Parties to the UN Convention Against Corruption pledge in article 53 to “pay compensation or damages to another State Party that has been harmed” by an act of corruption, but nowhere does the convention say who it is that is harmed by corruption or how compensation is to be calculated. In a submission to the 2015 meeting of convention parties, the UNCAC Coalition, an global network of civil society organizations, argued that the absence of guidance is “one of the main obstacles to the award of damages to victim countries” and urged the publication of “best practice examples with respect to the identification, quantification and reparation of the damage caused by corruption” as step in developing the needed guidance.

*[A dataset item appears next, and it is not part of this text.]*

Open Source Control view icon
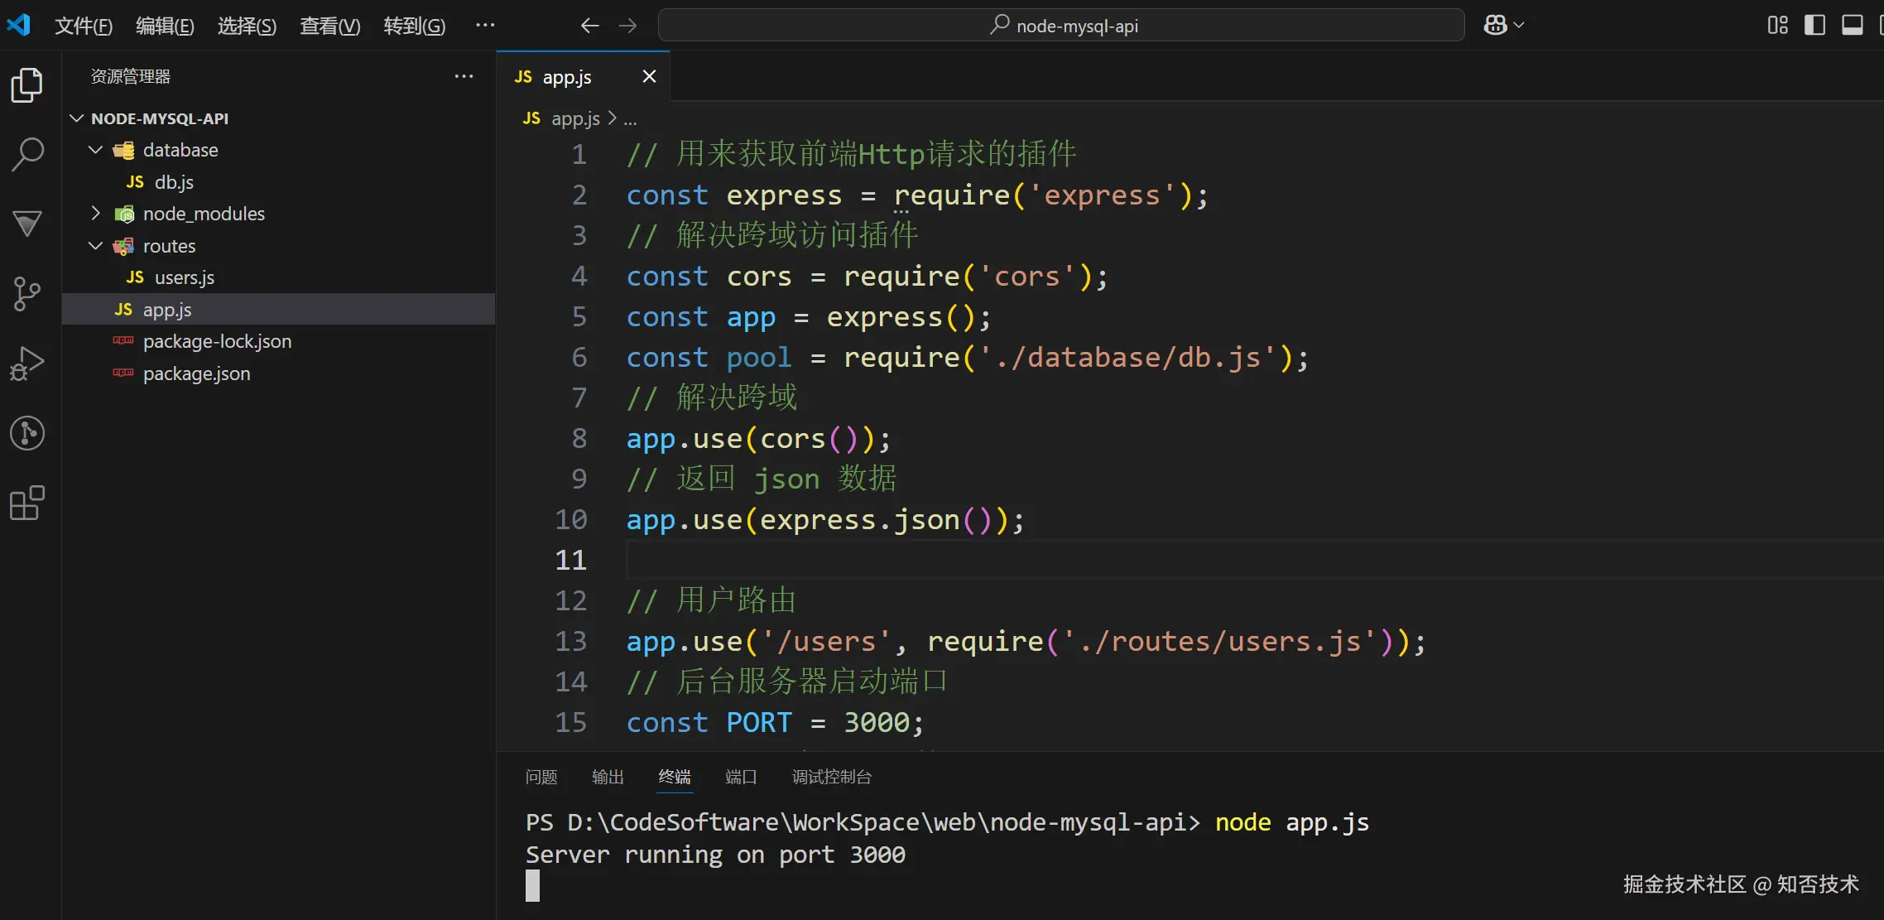The height and width of the screenshot is (920, 1884). (27, 293)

This writer recently summarized how American courts deal with compensation issues when the corrupt act is the payment of a bribe. Written for the Open Society Foundations’ Justice Initiative, the paper explains that under both federal and state law individuals, businesses, and even foreign governments can recover damages for injuries sustained as a result of bribery and that with passage of the Foreign Corrupt Practices Act the number of cases has exploded. Not all claimants have been successful of course. In some actions their damages were too remote (not proximately caused in legal language); in others claimants failed to show how the bribery injured them, and in some cases foreign governments were denied recovery because their officials were so deeply involved in the bribery scheme that the government did not qualify as a victim under U.S. law. But other claimants have enjoyed significant success — realizing in some instances awards in the tens of millions of dollars.
Whether American law is a “best practice example” of the kind the UNCAC Coalition had in mind I don’t know. But it is an example, and one, given the creativity of American lawyers (spurred by the chance for a lucrative fee), that provides those thinking about victim compensation for corruption a rich vein of case law to explore.

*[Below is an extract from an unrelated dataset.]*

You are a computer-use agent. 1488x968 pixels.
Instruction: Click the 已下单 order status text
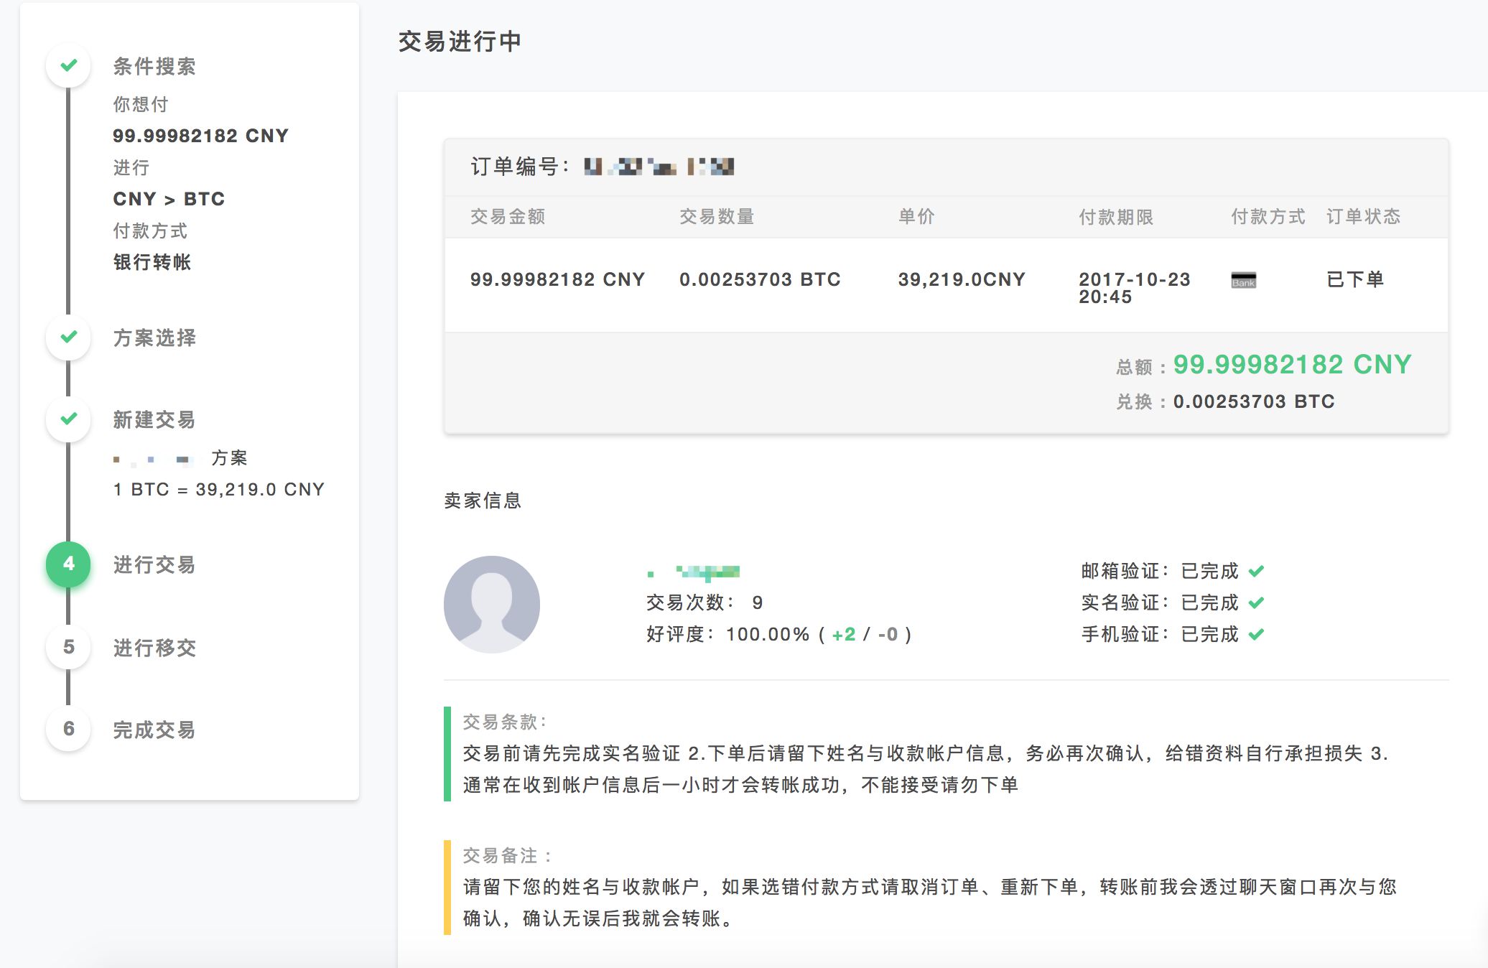(1354, 279)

The paper is the fifth in a series of papers commissioned by the Open Society Justice Initiative on civil society and anticorruption litigation. It follows earlier ones on standing by GAB editor-in-chief Matthew Stephenson, on civil society litigation in India by Vidhi Centre for Legal Policy Director Arghya Sengupta, on private suits for defrauding government by Houston Law School Professor David Kwok, and private prosecution by Tamlyn Edmonds and David Jugnarain.